A quick survey of the 600 clients that show up in the output of
'ntpdc -c monlist' and histogramming based on the 'avgint'
column (average poll interval, due to integer math very
often it gets rounded down to the next lowest integer)
shows that:

There's a wide spread of poll intervals, most of them not falling
into any obvious peak but spread vaguely like 1/log(n) from
a few seconds up to 1200 seconds (where the rollover buffer cuts off).

There are some discernable peaks:

Twelve have an average poll interval of 4 seconds or less, some have
racked up well over 100000 to 200000 polls in the past few days since I
reset the statistics.

There's a small spike of 4 clients at 29/30 seconds, most of them
poll exactly at :00 and :30 seconds after each minute.

There's a small spike of 7 clients at 31 or 32 seconds, presumably from
clients polling every 32 seconds, this is more aggressive than ntpd
would normally be set I guess.

There's a spike of 5 clients at 59/60 seconds, presumably from clients
polling once a minute.

* DATASET CONTENT *
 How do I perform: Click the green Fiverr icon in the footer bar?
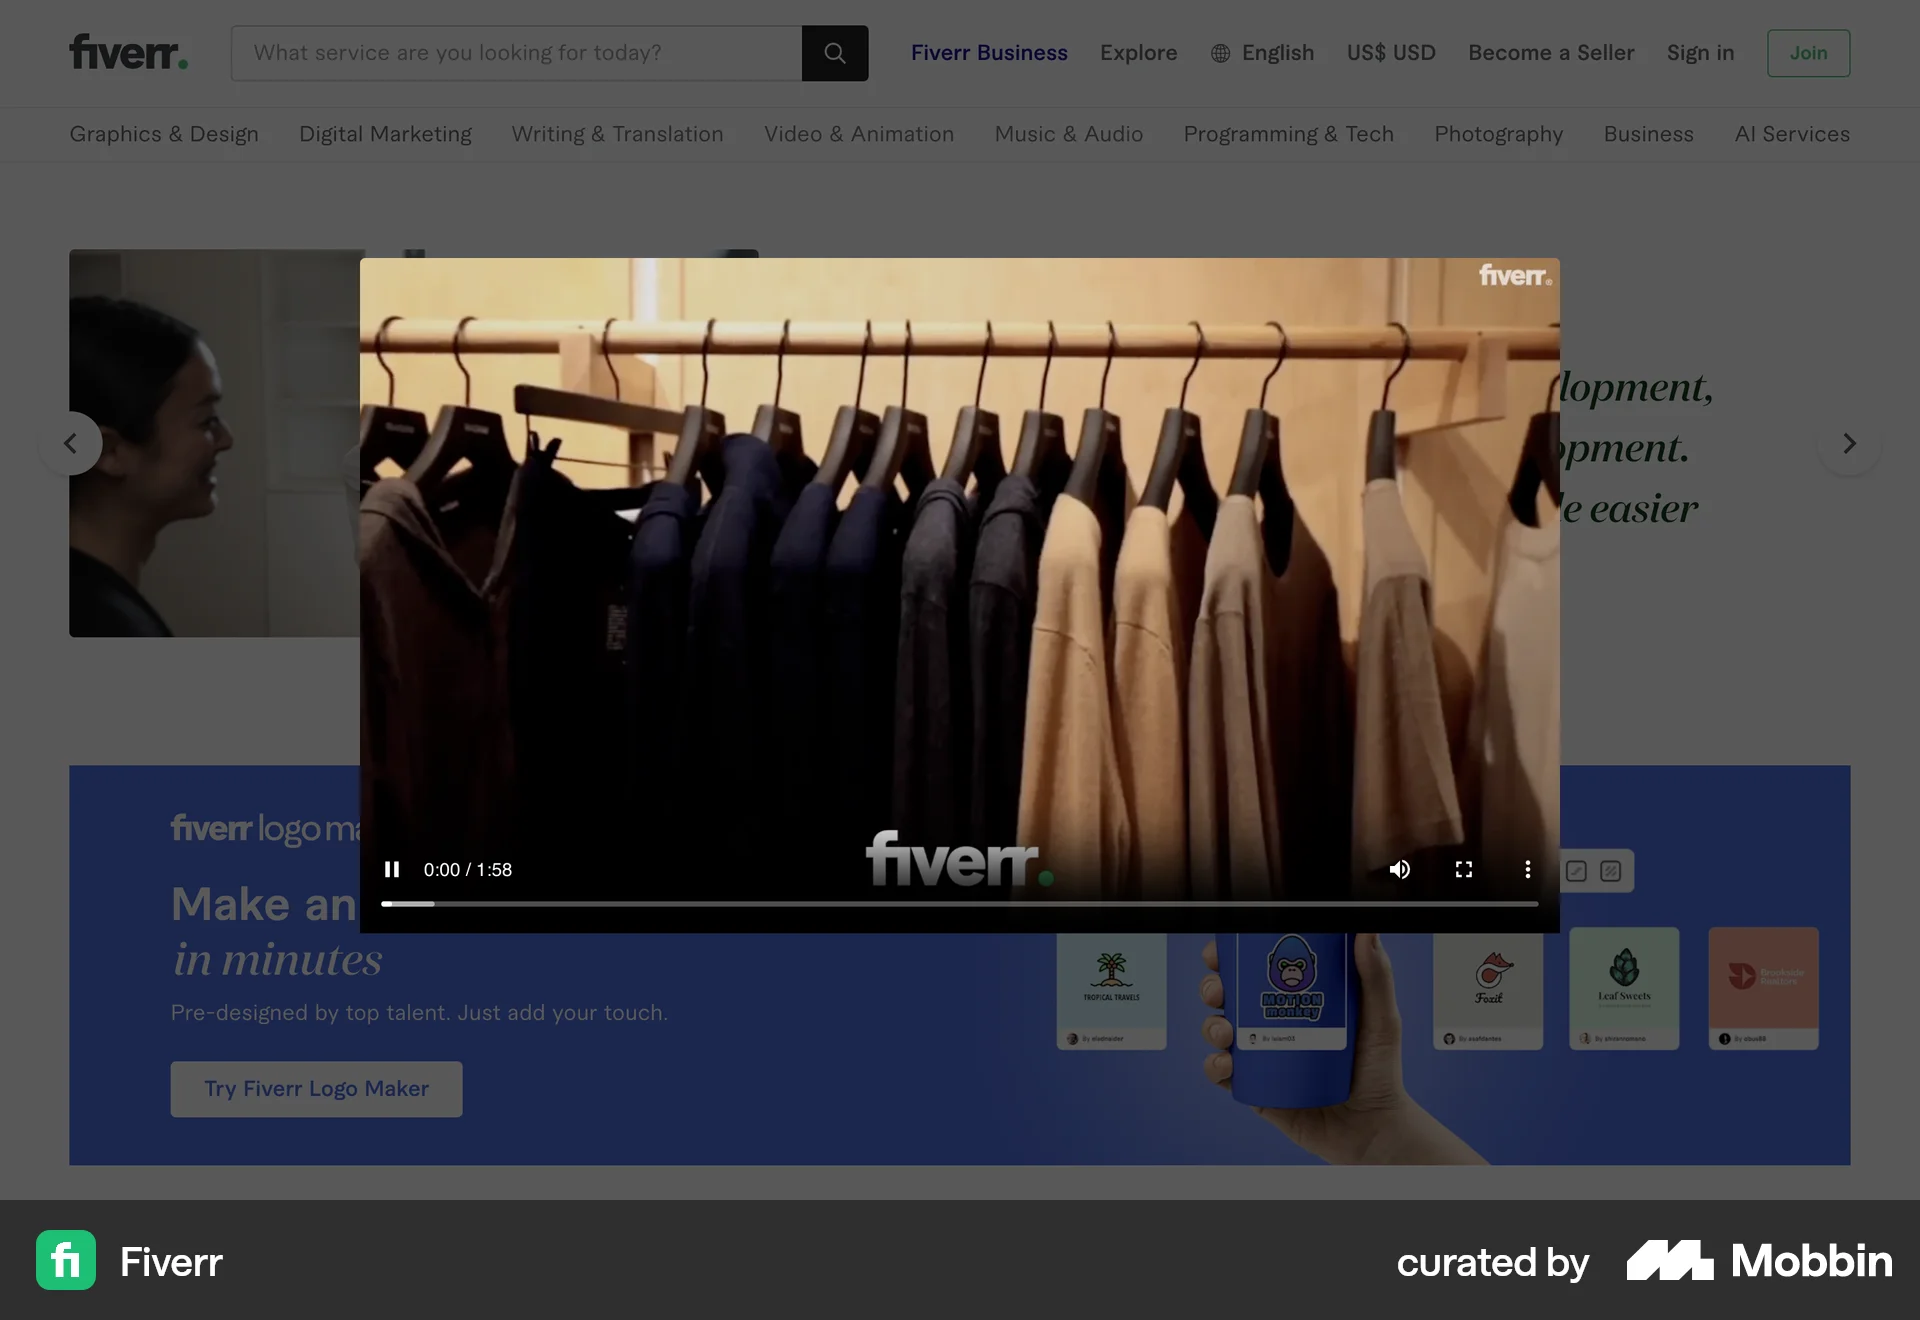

* EXERCISE INSTRUCTIONS *
**1.** Please translate this sentence from the poll interval survey into Spanish: "There's a small spike of 4 clients at 29/30 seconds, most of them poll exactly at :00 and :30 seconds after each minute."
**2.** Give every peak in average poll interval that the poll interval survey reports, with the number of clients at each.

* SOLUTIONS FOR EACH TASK *
**1.** Hay un pequeño pico de 4 clientes en 29/30 segundos; la mayoría de ellos sondean exactamente a los :00 y :30 segundos después de cada minuto.

**2.**
- 4 seconds or less: twelve clients
- 29/30 seconds: 4 clients
- 31 or 32 seconds: 7 clients
- 59/60 seconds: 5 clients